TAREAS ESCRITAS:
a - Cambia "Task" por "Tarea" en todos los registros y vuelve a escribirlos sin modificar nada más.
b - Sigue escribiendo el texto sobre la fiesta de la Transfiguración a partir de su última frase.

Nos hallamos reunidos en la basílica catedral de San Juan de Letrán para responder esta tarde a la invitación que el patriarca ecuménico, Su Santidad Bartolomé I, ha dirigido a «todos los que creen en Cristo y combaten el buen combate por él, en cualquier lugar de la tierra donde se encuentren, a celebrar las veinticuatro horas del 6 de agosto, fiesta de la Transfiguración, con servicios litúrgicos, o con otras manifestaciones posibles, para dar gloria al Dios eterno «nacido bajo la ley, para rescatar a los que se hallaban bajo la ley» (Ga 4, 4-5)».

El Santo Padre Juan Pablo II acogió de buen grado la invitación del patriarca Bartolomé y me designó para presidir esta oración en su nombre. La fiesta de la Transfiguración, que la Iglesia católica y la Iglesia ortodoxa celebran el mismo día, no sólo nos impulsa a reflexionar sobre los elementos esenciales de la fe en Cristo en este Año jubilar; también nos recuerda que esa fe es un patrimonio común de todos los que consideran a Cristo como su único Señor y Salvador.

El pasaje del evangelio de san Marcos (Mc 9, 2-10) nos lleva al monte Tabor, a donde Jesús se dirigió juntamente con Pedro, Santiago y Juan. Allí esos tres apóstoles vivieron una experiencia que nunca olvidarían. Ante sus ojos tuvo lugar la transfiguración de Jesús. Sus vestidos se volvieron de un blanco deslumbrante. Lo vieron hablar con el profeta Elías y con Moisés. Cuando Moisés bajó del monte Sinaí llevando las tablas de la Alianza, los diez mandamientos, con su rostro inundado de luz, los israelitas tuvieron miedo de acercarse a él (cf. Ex 34, 30). Jesús, el artífice de la nueva alianza, el que nos ha reconciliado con el Padre derramando su sangre, nos remite, en el monte Tabor, a la escena del pacto, de la alianza que Dios selló con el pueblo de Israel por medio de Moisés.

MATERIAL DEL EJERCICIO:
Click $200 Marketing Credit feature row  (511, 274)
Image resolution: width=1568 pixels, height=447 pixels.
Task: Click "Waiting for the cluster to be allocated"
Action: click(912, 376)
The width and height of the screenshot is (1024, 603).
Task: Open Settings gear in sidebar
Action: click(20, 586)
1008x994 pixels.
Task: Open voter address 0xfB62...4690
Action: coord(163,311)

RESPUESTAS POR TAREA:
a -
Click $200 Marketing Credit feature row  (511, 274)
Image resolution: width=1568 pixels, height=447 pixels.
Tarea: Click "Waiting for the cluster to be allocated"
Action: click(912, 376)
The width and height of the screenshot is (1024, 603).
Tarea: Open Settings gear in sidebar
Action: click(20, 586)
1008x994 pixels.
Tarea: Open voter address 0xfB62...4690
Action: coord(163,311)

b -
Como afirmó el concilio Vaticano II, «la Iglesia no puede olvidar que ha recibido la revelación del Antiguo Testamento por medio del pueblo con el que Dios, por su inefable misericordia, se dignó establecer la antigua alianza, ni que se nutre de la raíz del buen olivo en el que se han injertado las ramas del olivo silvestre que son los gentiles» (Nostra aetate, 4).

Pedro, Santiago y Juan, al igual que los israelitas ante Moisés, también se asustaron ante el Cristo transfigurado. Luego escucharon la voz, desde la nube que los cubría: «Este es mi Hijo amado, escuchadlo» (Mc 9, 6-7). No se podrían encontrar palabras más adecuadas que estas para recordar el tema central del Año jubilar. Con la celebración del jubileo proclamamos que Jesucristo es Hijo del Padre, la segunda Persona de la santísima Trinidad, verdadero Dios y verdadero hombre, el cual, por obra del Espíritu Santo, nació de María Virgen y se hizo hombre.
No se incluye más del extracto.